EXERCISE BRIEF —
Continue the news article about the trainee solicitor waiting for hearing aids, picking up after its last sentence.

Lawyer has two-year wait for hearing aids

From: Sunderland Today, UK - Apr 28, 2006

A PARTIALLY-DEAF solicitor is forced to take an assistant to help her in court while she waits up to two years for a hearing aid.

Trainee lawyer Helen Abraham, 23, struggles to follow court cases and tribunals becasue she is hard of hearing so has to be accompanied by a junior member of staff to help her fill in the parts she misses.

She also finds it difficult to use the phone so she has to communicate with her boyfriend Michael Stockdale, 19, by text.

Helen, of Hollycarrside, Sunderland, was diagnosed with hearing problems last year and is on the waiting list at Sunderland Royal Hospital to have two aids fitted.

But, as revealed in the Echo this week, patients are having to wait 18 months to be seen at the hospital's audiology department.

Helen has a year-long wait for her second appointment and fears it could be up to two years before she actually gets her hearing aids fitted, despite being told she would be a priority because of her age.

Helen, who works for George Mills, of The Galleries, Washington, is due to qualify as a solicitor next year and specialises in employment law and often has to attend county court cases.

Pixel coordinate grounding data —
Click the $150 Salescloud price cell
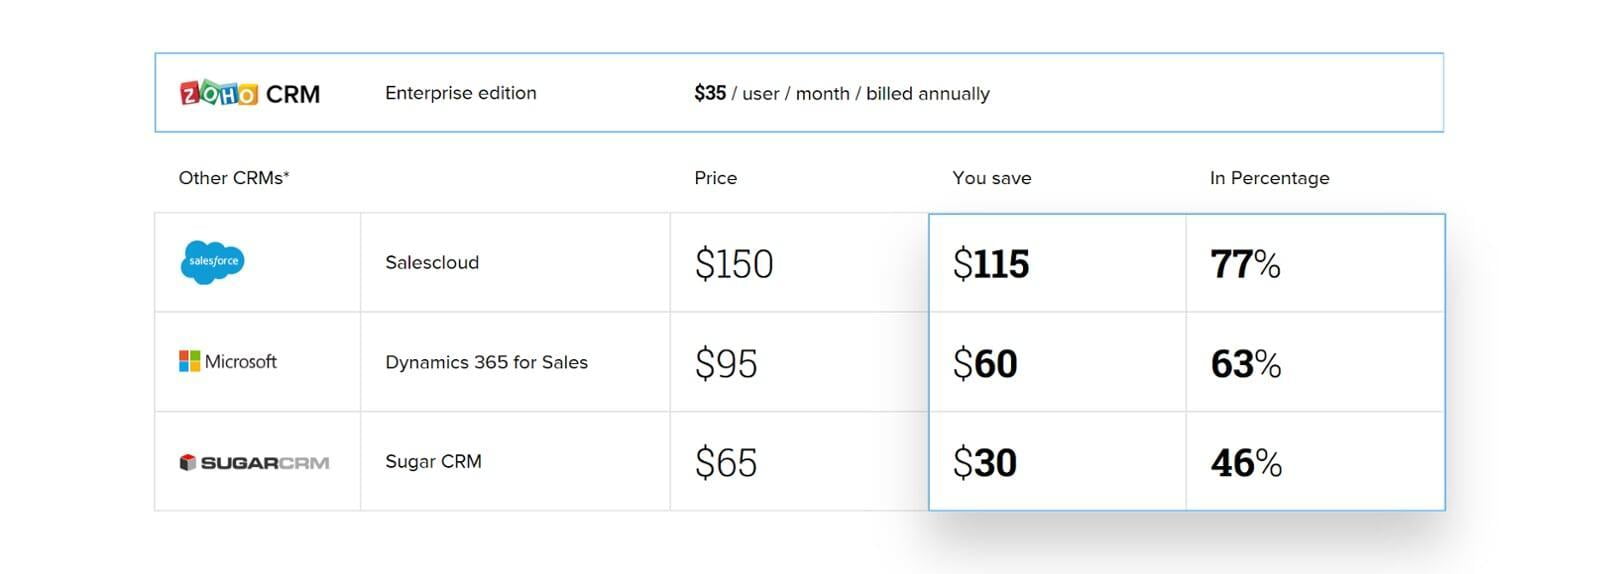Screen dimensions: 1600x574 [x=734, y=264]
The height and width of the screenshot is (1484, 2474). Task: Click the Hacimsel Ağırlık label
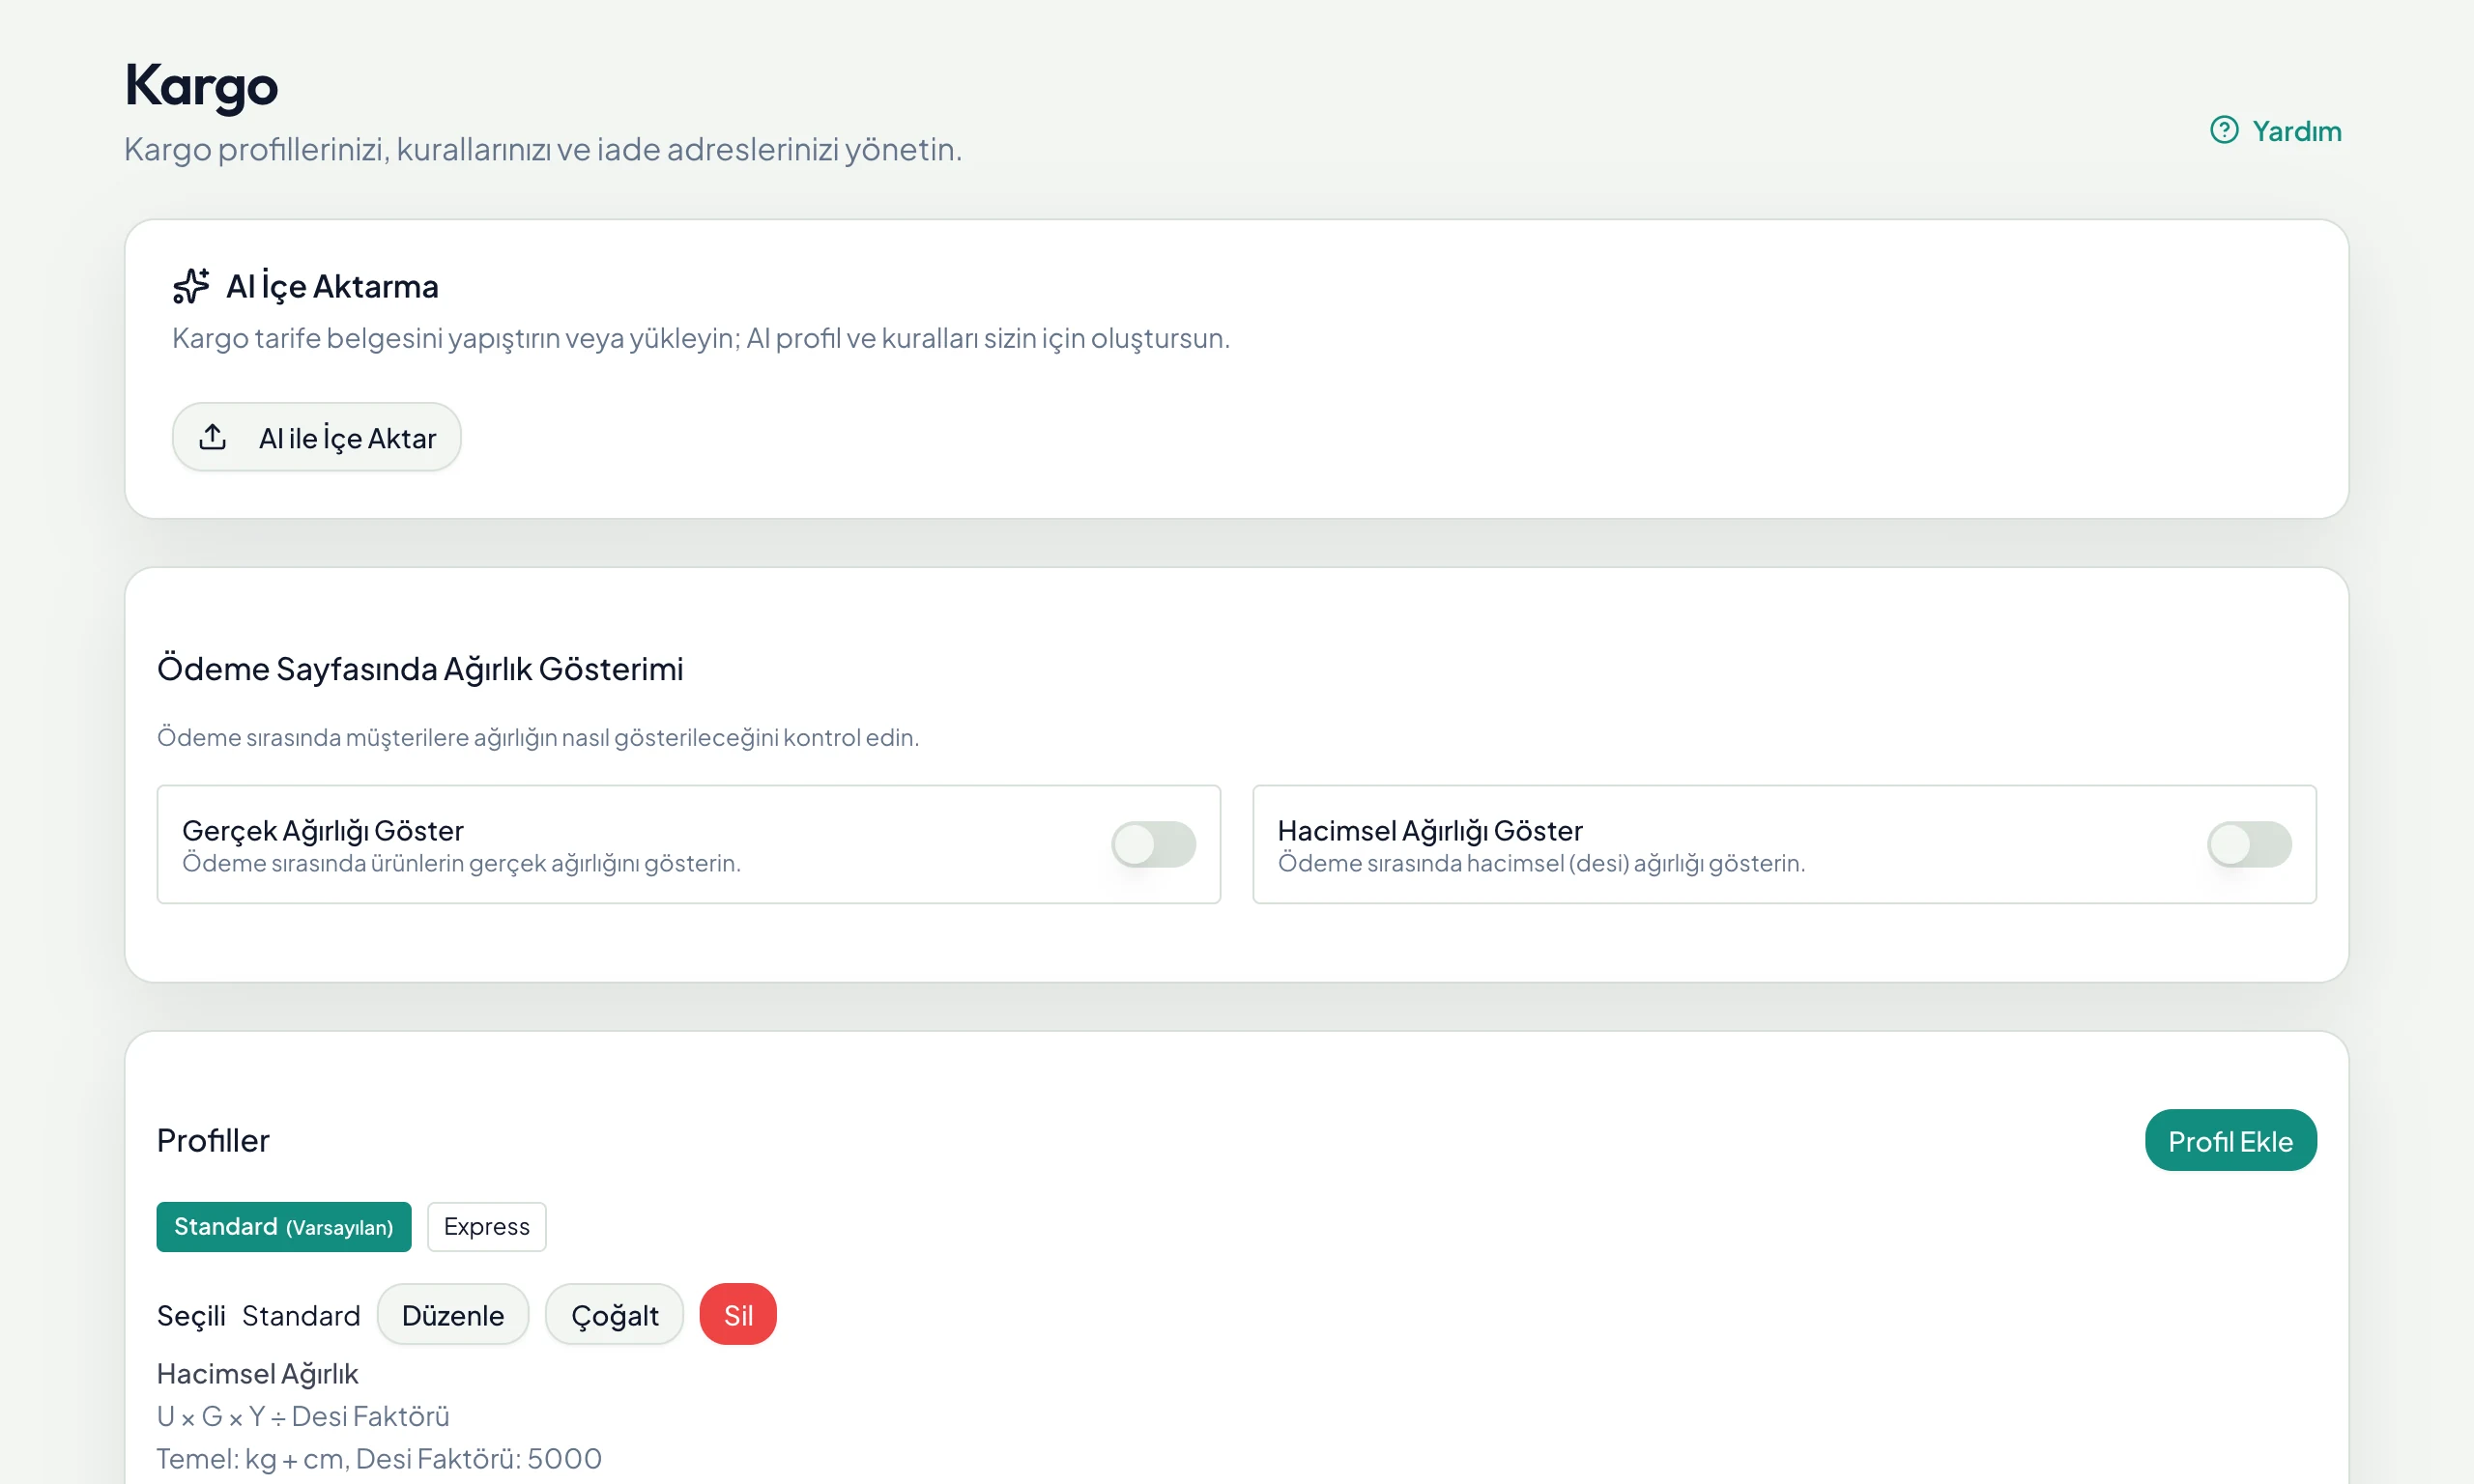[x=257, y=1373]
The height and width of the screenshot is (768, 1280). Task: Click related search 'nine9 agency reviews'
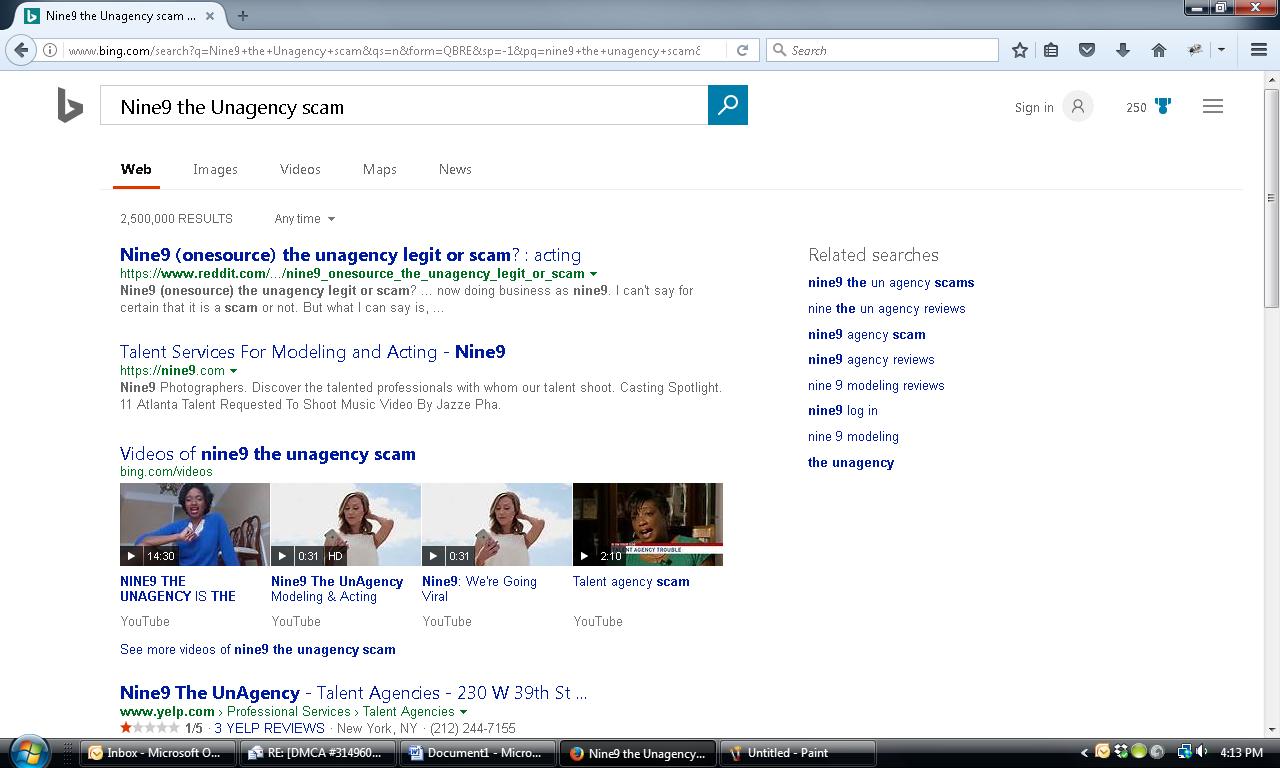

RESPONSE TO THE EXERCISE —
She said: "It's really hard. I'm genuinely struggling a lot of the time. Following conversation is a nightmare if there's any background noise.

"It's upsetting. It gets me down a lot of the time. There's nothing I can do, other than go private and I can't afford it, I've just graduated."

It is believed that Helen, who lives with her parents, was born with a hereditary hearing problem, but it was only diagnosed last year.

She struggles to hear low tones, which makes it difficult to follow conversations, particularly if it involves a male voice.

She has difficulty filtering out background noise and can't use mobile phones.

She said: "I'm office based a lot of the time, but even just following a conversation on the telephone, I've got to ask people two or three times to repeat what they're saying.

"I had never noticed before, but looking back there were signs. When I used to do swimming, I couldn't hear the whistle."

Helen also performs with Seaham Amateur Operatic and Dramatic Society and sometimes has difficulty hearing the music.

She was assessed at Sunderland Royal Hospital in December last year. Her next appointment is on December 19 this year.

She said: "It's not as if I'm going to get my aids in December. I reckon it's going to be another two years.

"They were saying I would be a priority, but it's still 12 months before I'm even going to be seen next. I think it's going to be a couple of years."

Managers at Sunderland Royal Hospital have apologised for the 18-month waits, which were sparked by a shortage of qualified staff and an increase in demand for hearing aids.

They have developed an internal training programme to help address the problem and have plans to dramatically reduce waiting times.